### Directions
In the passage on religion and social class below, list the groups whose history is given as showing sects turning into denominations.

### Supplied passage
Although religion has played a significant role in the legitimation of social stratification, the relationship between religion and class has to be seen in a dynamic and historical framework. There is a considerable collection of historical and sociological research findings that explore the social mobility of individuals and groups as a consequence of their conversion to evangelical Christian sects. H. Richard Niebuhr’s The Social Sources of Denominationalism (1957) is the classic illustration of this tradition in the sociology of religion. The basic argument is that ‘the churches of the disinherited’ have traditionally recruited from the poor and dispossessed through active evangelism. As a consequence of religious asceticism and education, individuals from the lower social classes move up the social scale. The same argument applies to the evangelical sects themselves which, as they become dominated by the lower-middle and middle classes, become more respectable. The process of denominationalization whereby sects acquire the characteristics of middle-class denominations in the United States has been paralleled to the social mobility of their individual members. The history of the Anabaptists, Quakers, Methodists, and Salvation Army exhibit this pattern of social change whereby sects become denominations (see Troeltsch 1931).

The churches of the middle class emphasize personal responsibility and individualism in theology, and restraint and formality in ritual. Their social teaching is concerned with individual behavior rather than with social redemption. The sects of the lower classes appeal to the deprivation of the poor through emotional preaching, healing practices, and a collective eschatology of redemption. However, because these evangelical sects typically socialize the disinherited into the dominant values of a society, the poor rise through the social scale as they acquire the habits of temperence and personal discipline (Johnson 1961). The education of the laity slowly replaces their conversion. There is some support from the history of the evangelical sects for Max Weber’s The Protestant Ethic and the Spirit of Capitalism because the personal discipline of the Protestant sects results in the social mobility of the disinherited into the lower and middle classes. Habits of saving, frugality, and temperance produced a reliable workforce that was compatible with the needs of capitalist discipline. In particular, the owners of industrial enterprises recognized that factory discipline could be maintained effectively through the employment of sober Christian workers (see Pope 1942).

4. Religion And Class Conflict

There is a close relationship between class membership and religious affiliation in which religious participation functions as a cultural ladder of social mobility. This association between evangelical Christianity and the working class suggested to Karl Marx (1818–83) that the promise of spiritual salvation compensated for the material deprivation of the disinherited. In the famous argument about human alienation in capitalism, Marx (1974, Vol. 1, p. 83) argued that for a society based on private property, ‘Christianity with its cultus of abstract man, more especially in its bourgeois developments, Protestantism, Deism etc., is the most fitting form of religion.’ Within the system of capitalist exploitation, Christianity was the opium of the people, because its emotional discharge served to obscure the real nature of class inequalities. While Marx treated Christianity in a cursory fashion, Friedrich Engels (1820–95) offered a more extensive treatment of the relationship between class, religion, and political consciousness. For example, he regarded Christianity in its origins as a religion of a class of slaves and oppressed that became eventually the dominant religion of the Roman Empire. There were close historical parallels between the rise of Christianity and the development of the European working class (see Marx and Engels 1955). Engels recognized that in the Reformation the peasant revolts were an expression of real material interests against oppression, and that Christian belief provided the peasantry with a powerful ideology of protest (see F. Engels, Peasant War in Germany, 1965). These peasant protests which drew upon the Bible as a source of social and political criticism were important because they provided a model of the millenarian struggles of the seventeenth century and the secular conflicts of the nineteenth century, when working class movements continued to absorb and transform the biblical language of protest against capitalism. Methodism often provided the training ground for political protest, because the tradition of lay preaching provided a pedagogy of popular opposition. Popular leaders who emerged within the ranks of the Methodist chapels typically were expelled from the church because their secular radicalism was incompatible with the conservative teaching of the Methodist chapels (see Thompson 1963).

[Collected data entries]
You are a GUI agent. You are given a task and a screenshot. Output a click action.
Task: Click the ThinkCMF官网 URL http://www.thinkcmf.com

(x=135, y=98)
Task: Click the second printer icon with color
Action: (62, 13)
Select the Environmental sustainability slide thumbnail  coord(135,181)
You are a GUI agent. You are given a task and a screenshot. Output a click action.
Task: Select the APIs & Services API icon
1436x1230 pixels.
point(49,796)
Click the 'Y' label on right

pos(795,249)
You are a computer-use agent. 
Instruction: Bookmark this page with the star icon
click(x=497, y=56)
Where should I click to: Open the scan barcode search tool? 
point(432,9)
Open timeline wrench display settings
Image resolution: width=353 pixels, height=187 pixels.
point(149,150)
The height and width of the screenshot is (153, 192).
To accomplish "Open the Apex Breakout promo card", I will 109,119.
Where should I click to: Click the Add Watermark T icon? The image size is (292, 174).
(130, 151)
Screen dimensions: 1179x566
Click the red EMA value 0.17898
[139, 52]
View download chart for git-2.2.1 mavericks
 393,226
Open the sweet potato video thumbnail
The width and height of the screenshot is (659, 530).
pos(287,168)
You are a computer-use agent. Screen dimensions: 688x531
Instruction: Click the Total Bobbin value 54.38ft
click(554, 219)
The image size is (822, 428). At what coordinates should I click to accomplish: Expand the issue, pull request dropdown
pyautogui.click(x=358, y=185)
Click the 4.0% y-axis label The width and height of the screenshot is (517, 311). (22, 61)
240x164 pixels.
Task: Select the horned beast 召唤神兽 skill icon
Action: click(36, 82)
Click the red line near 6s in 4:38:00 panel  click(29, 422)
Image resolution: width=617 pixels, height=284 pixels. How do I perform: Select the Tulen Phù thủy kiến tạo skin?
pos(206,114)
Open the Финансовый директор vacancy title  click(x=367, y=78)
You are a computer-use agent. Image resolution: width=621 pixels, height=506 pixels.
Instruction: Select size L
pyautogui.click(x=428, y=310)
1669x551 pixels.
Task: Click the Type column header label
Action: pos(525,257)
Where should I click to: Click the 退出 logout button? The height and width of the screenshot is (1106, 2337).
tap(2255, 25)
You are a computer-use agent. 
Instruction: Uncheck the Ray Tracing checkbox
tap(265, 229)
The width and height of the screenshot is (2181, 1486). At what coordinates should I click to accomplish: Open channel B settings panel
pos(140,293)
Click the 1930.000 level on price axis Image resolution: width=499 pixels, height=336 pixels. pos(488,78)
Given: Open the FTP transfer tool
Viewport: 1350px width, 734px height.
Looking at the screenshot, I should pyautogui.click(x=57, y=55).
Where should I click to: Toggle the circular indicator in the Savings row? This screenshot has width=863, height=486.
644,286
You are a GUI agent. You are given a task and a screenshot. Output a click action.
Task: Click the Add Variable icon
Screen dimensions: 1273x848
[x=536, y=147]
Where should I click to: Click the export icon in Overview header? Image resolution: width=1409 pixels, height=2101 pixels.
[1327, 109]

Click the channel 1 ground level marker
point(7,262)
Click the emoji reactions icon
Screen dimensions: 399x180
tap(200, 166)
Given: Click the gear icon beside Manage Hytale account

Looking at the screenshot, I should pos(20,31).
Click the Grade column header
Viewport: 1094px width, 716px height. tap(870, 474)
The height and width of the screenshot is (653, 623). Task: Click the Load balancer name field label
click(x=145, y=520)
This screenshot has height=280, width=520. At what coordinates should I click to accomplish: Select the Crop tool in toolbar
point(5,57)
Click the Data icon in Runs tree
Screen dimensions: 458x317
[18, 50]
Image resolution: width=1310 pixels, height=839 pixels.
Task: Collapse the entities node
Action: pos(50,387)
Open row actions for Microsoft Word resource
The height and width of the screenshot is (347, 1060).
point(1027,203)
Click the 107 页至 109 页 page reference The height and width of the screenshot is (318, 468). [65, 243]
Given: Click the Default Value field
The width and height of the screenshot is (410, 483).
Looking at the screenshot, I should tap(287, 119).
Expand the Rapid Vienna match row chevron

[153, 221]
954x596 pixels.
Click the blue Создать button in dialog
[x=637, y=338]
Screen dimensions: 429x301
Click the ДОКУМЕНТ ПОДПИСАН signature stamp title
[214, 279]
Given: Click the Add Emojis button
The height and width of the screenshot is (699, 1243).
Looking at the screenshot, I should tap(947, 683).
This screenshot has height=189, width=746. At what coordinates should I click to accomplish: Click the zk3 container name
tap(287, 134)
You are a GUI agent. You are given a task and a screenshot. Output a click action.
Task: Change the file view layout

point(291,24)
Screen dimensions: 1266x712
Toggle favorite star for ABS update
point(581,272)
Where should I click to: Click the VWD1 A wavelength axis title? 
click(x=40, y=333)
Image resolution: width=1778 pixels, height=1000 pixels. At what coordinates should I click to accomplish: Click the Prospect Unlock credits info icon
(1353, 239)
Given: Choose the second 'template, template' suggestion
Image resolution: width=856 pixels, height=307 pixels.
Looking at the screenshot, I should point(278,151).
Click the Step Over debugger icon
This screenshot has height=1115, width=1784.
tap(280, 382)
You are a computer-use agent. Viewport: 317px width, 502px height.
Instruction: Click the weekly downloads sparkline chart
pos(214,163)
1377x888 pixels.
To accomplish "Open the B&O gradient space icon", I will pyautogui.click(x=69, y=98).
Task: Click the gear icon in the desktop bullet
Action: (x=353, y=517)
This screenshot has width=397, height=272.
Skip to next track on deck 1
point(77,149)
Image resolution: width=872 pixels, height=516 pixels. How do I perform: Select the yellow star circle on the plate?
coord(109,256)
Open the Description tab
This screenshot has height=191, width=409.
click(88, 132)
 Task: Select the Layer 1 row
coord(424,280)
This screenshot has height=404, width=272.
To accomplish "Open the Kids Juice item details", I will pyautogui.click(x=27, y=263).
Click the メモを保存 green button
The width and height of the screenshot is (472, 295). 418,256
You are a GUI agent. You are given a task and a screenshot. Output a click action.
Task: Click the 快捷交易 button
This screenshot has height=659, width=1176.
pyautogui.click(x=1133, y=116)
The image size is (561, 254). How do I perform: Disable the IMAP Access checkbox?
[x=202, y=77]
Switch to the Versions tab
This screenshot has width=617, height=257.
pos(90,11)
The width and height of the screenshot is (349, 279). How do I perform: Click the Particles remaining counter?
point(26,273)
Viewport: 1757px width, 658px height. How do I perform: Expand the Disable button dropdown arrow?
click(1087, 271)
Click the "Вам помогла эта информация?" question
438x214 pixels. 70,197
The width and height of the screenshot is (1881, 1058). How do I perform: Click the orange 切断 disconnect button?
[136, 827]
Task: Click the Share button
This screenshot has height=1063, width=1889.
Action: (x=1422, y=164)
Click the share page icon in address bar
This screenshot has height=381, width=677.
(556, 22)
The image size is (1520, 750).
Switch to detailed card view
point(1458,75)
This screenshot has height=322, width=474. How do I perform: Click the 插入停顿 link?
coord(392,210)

### Final result
Anabaptists, Quakers, Methodists, Salvation Army